In a matter of eight weeks life will shift again. I’ll be in Idaho taking all the next steps toward securing new stability for my family. It will be an event that factors in extended family on both sides which brings more facets into play than one mind can rightly think about without exploding. So I attempt to push it all aside, telling myself that things will be easier when I can be doing things instead of thinking only. I shift. Again.
Perhaps it’s not so bad, this shifting. Perhaps the shifting is what enables me to maintain my balance? Yes, this is a good way to view things. Embrace the shifting.
This post comes during a “life time-out”, or as it shall be known by me from this point on. A time when the daily life routine is interrupted for an important news flash. I’d be remiss not to follow the pattern and take a time out from my daily routine to write about it.
My heart is as full as my eyes at the moment, which just happen to be overflowing with emotion. I just hung up the phone with a friend. While content is personal, the feeling is universal. This dear friend isn’t someone I can put a tally of years next to, our time together was relatively short. It’s been several months since we had interaction, I’m chagrinned to reflect on the probability that I didn’t even get a Christmas card to her (I so hope I did!!). But here’s the magic, none of that matters because frankly, none of that matters. It’s not how long you know someone - it’s how well. It’s not the things you don’t do - it’s the things you do. Some people you get to know because you work with them, others because you serve with them, others because you share similar life experiences or live next to them, and the list of reasons goes on and on. The bottom line is there is a list and its bottom line is the same: people, that’s what it it’s all about folks, people.
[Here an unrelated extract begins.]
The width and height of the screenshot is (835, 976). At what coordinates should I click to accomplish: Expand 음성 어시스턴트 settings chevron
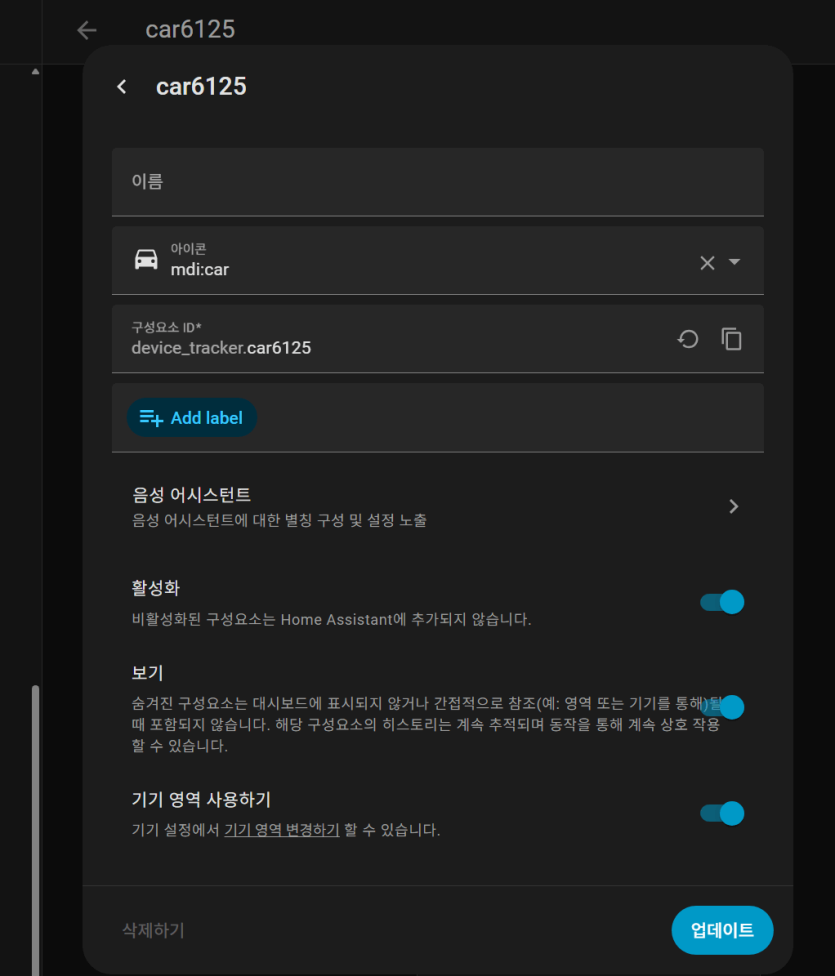pyautogui.click(x=734, y=506)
On a day when my mood has been a reflection of the continuous rain outside (for all those friends who endure many days of rain, I have a newfound respect for you!), I can sit here at my computer and reflect how moments of interaction with friends through the day have brought me intermittent rainbows. One doesn’t know this because she was simply sending me an email which brought on some discussion during my day, but it was a rainbow all the same. In fact, most of the people who do much for me probably don’t know it. I try to express my gratitude and love often, but I know I miss more than I catch. If my friends who read and comment on my posts here could see what they do for my heart, they might be surprised. It seems so little a thing, but it all comes back to those who take the time to make the time. The busy dad in Oregon, the friend I met in a chat room so many years ago when our daughters were babes and who bless her heart still finds ways to find me and reach out to me, the co-worker from years ago, and the list goes on and on. Or how about that sweet lady who smiled at me at the grocery store, or the nice man who offered to take my cart when I’d unloaded the bags? Yes, they added rainbow fragments to my day too. If I had but the immediate memory and time to write about each of them I could fill an entire page. If I could extend it to those who have touched my life it would turn into volumes. If I could wrap it all up I’d have a lifting power beyond imagination. Isn’t that what it’s all about?
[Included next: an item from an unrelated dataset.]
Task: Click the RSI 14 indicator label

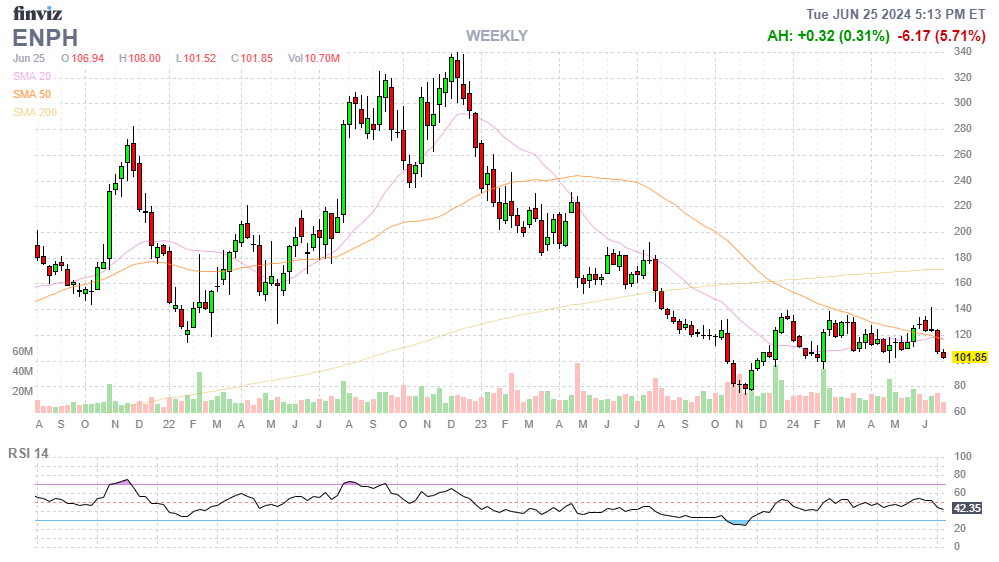Action: tap(30, 453)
Trust in your heart. Trust in your feelings. When you find yourself thinking you should just call someone you should. It’s the someones in your life that make it worth living. It’s the calls you make that make the difference.
I’m taking a life time out to share my thoughts. To openly put out there how grateful I am for all the people that make my little world go round. You are many. You are amazing. You are what it’s all about.